New York, NY 3:30 AM
The Mercedes 500 glides up the ramp from the underground garage onto Park Avenue. The driver, silver-haired, in his mid 80s, enjoys the feel of the powerful car and wonders why he doesn’t drive it more often rather than having his driver behind the wheel. He looked over to remind himself that he had brought the attache case.
Overhead lights gleam off the polished exterior but the darkly smoked glass keeps the exterior dark and impenetrable. Anyone who noticed might wonder why the immaculate car has mud covering the license plate.
He turns north, makes a left heading west on 97th street. As he passes Madison he glances to his right and sees the perpetual lines outside the Mount Sinai School of Medicine and — he remembers — the Central Park West Community Clinic.
The federal government had taken over half the Mount Sinai facility when enrollment plummeted around 2013. Smart American kids had begun to shun medicine early in the 21st century when lawsuits soared and government control of their ability to earn money made the 10-plus year, more than quarter-million dollar investment in education not worth the effort to most of them.
Many of the teaching hospitals, especially at the great universities, had become federal facilities. They needed to, all the student loans were controlled by Washington and, really, how many parents could come up with the kind of money it took for a child to become a doctor?
Now there just weren’t enough doctors to treat everyone. He remembered the headlines when doctors started retiring, closing their practices and walking away from medicine. Around 2011, if his memory was correct.
At first the lines had started forming around 6 in the morning hoping to cut the wait after the 8 AM clinic opening. Then you had to get there by 3 AM if you didn’t want a 10-hour wait. Eventually, many just decided it wasn’t serious enough to bother and still the lines grew. He remembered when the local TV station had interviewed people who had been in line for over 36 hours…camping out. The clinic had brought in portable toilet facilities because human waste in the streets wasn’t quite the environment they wanted for their hospital.
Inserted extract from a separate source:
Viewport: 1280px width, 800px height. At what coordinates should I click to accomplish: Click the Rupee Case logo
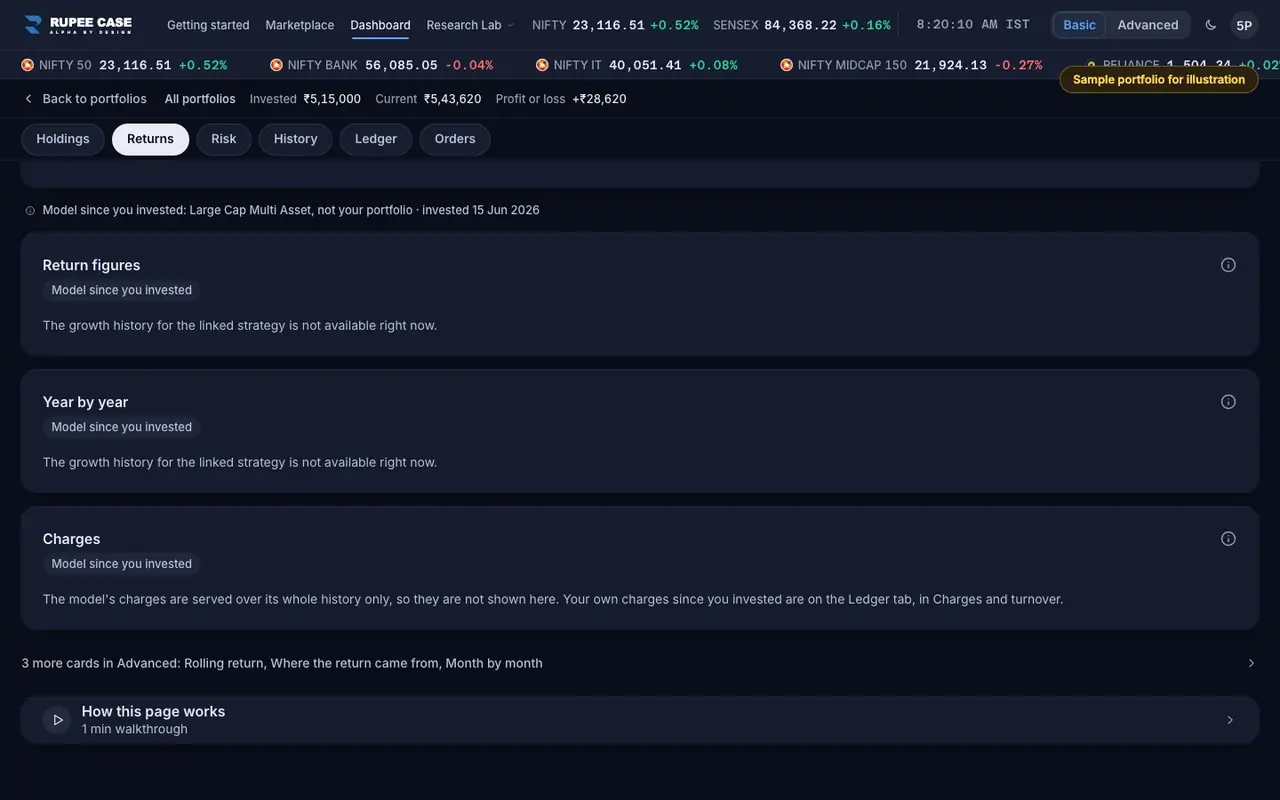[x=78, y=25]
The doctors and nurses had done the best they could, working 10 and 12 hours shifts, trying to examine, diagnose and treat as many people as they could. But, hell, there had been 30 millions more people with health insurance than the year before.
Eventually, they burned out and got out. The government started paying the entire college and medical school tuition for anyone willing to work in a community health facility. That had worked for a few years but the new crop soon were exhausted so the government turned overseas offering tuition, room, board and citizenship to anyone willing to serve for 10 years.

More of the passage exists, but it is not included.